**STORED DATA**
· · · · · · ·

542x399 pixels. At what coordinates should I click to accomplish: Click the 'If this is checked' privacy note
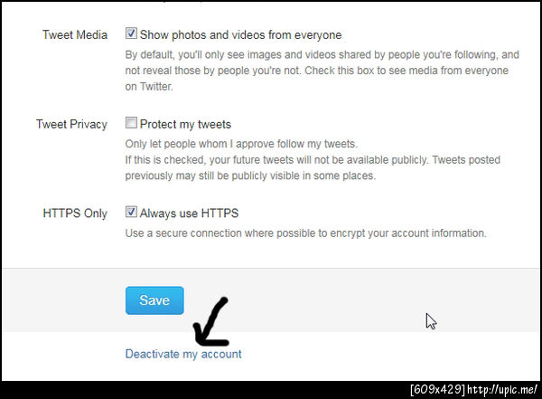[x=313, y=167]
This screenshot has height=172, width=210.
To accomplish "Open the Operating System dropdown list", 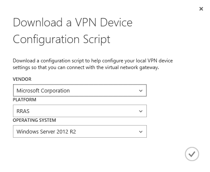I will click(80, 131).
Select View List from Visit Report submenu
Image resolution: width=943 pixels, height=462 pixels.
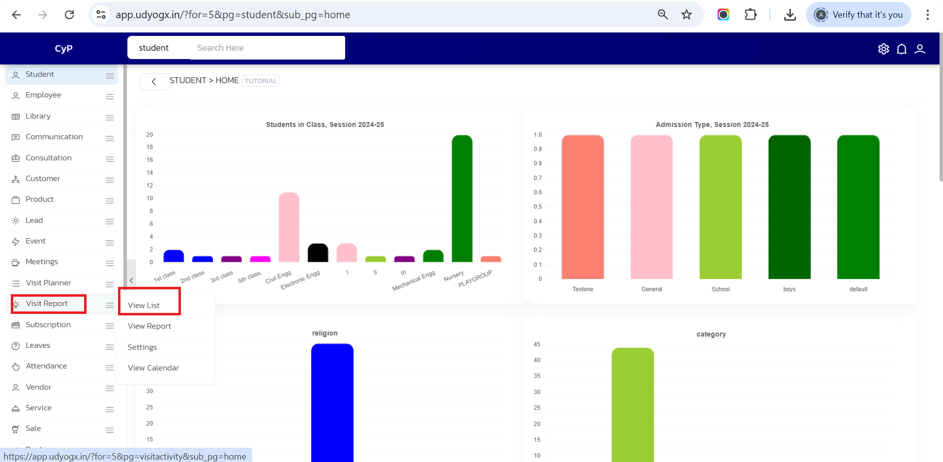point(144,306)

· · · · · · ·

Rewrite the rows from the one containing "Select View List from Visit Report submenu" through the final row, both included, as a numbered list without blank lines. Leave out the pictures.

**TASK ANSWER**
1. Select View List from Visit Report submenu
2. Image resolution: width=943 pixels, height=462 pixels.
3. point(144,306)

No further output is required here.